Thomas Fuhrman, MD, FCCP
Steering Committee Member
Sleep Medicine
Listening to patient voices: Sleep Apnea Patient-Centered Outcomes Network (MyApnea.org)
The US Department of Transportation’s (DOT) Federal Motor Carrier Safety Administration (FMCSA) and Federal Railroad Administration (FRA) recently called for input for obstructive sleep apnea screening and treatment for transportation workers. The DOT (https://www.transportation.gov) encouraged input from the public regarding this important transportation safety issue. This concept of engaging the public (which includes patients) with sleep disorders is gaining momentum as patients are increasingly partnering with researchers, clinicians, and policy makers to improve the delivery of care and research efforts in sleep medicine.
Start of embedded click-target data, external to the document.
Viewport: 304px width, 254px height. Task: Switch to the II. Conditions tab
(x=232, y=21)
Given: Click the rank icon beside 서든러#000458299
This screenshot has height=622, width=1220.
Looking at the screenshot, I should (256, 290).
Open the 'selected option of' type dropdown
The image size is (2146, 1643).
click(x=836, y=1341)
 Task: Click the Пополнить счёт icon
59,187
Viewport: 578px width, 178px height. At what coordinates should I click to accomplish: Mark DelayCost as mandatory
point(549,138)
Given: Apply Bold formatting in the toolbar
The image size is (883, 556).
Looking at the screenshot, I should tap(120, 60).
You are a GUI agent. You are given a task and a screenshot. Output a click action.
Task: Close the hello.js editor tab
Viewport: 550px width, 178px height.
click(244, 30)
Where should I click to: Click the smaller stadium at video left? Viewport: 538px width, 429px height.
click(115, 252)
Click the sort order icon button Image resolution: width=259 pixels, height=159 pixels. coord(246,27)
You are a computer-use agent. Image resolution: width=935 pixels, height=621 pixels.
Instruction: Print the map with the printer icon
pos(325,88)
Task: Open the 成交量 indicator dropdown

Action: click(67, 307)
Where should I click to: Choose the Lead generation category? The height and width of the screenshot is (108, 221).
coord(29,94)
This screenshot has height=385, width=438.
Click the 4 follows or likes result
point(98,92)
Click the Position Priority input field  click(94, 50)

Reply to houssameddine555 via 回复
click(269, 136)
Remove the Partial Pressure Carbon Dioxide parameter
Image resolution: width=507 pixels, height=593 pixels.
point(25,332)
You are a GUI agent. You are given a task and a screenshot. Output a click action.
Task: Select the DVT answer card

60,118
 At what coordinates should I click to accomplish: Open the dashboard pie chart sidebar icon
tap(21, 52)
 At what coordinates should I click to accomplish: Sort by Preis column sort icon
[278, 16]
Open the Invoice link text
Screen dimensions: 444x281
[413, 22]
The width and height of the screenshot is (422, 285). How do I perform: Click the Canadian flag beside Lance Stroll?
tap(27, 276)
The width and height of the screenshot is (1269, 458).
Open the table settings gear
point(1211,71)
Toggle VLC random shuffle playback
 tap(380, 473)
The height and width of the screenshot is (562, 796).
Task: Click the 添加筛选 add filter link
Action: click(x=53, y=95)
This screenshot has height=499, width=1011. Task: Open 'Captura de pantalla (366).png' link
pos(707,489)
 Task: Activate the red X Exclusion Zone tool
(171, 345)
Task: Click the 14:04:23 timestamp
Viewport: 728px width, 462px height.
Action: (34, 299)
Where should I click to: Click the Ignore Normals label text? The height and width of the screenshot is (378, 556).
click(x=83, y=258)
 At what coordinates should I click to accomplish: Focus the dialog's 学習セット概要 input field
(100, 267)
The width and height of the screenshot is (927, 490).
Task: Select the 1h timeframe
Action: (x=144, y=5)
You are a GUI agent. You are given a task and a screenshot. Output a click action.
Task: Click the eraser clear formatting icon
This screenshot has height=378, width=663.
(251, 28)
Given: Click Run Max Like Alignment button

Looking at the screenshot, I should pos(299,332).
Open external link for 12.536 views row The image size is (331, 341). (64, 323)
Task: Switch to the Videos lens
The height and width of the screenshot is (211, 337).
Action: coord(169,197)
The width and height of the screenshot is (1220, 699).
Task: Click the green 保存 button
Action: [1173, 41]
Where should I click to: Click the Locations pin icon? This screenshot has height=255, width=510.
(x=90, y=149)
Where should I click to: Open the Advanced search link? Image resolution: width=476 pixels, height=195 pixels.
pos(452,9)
A remarkable example of such an effort is the Sleep Apnea Patient-Centered Outcomes Network (SAPCON; MyApnea.Org) (Redline et al. JCSM. 2016;12[7]:1053). This patient-powered research network was initiated in 2013 to improve the diagnosis and treatment of sleep apnea through the active engagement of patients, families, researchers, and healthcare providers in a virtual community that facilitates patient-centered research. The need for such an initiative reflects the paucity of patient-centric evidence from large populations to inform insurers, public policy makers, medical schools, and clinicians on the best ways to screen, diagnose, and treat patients with sleep apnea.
As of August 2016, over 8,000 individuals across the globe have joined SAPCON. There are approximately 500 unique visitors to the site per day, with over 2,500 posts on over 250 topics, including blogs on a variety of emerging research and public health topics. Among these topics are driving and general transportation safety concerns. Further engagement of patients and key stakeholders through forums and patient-centered networks can promote the “patient voice” in public policy, while linking patient needs for better information with responsive research and policy development.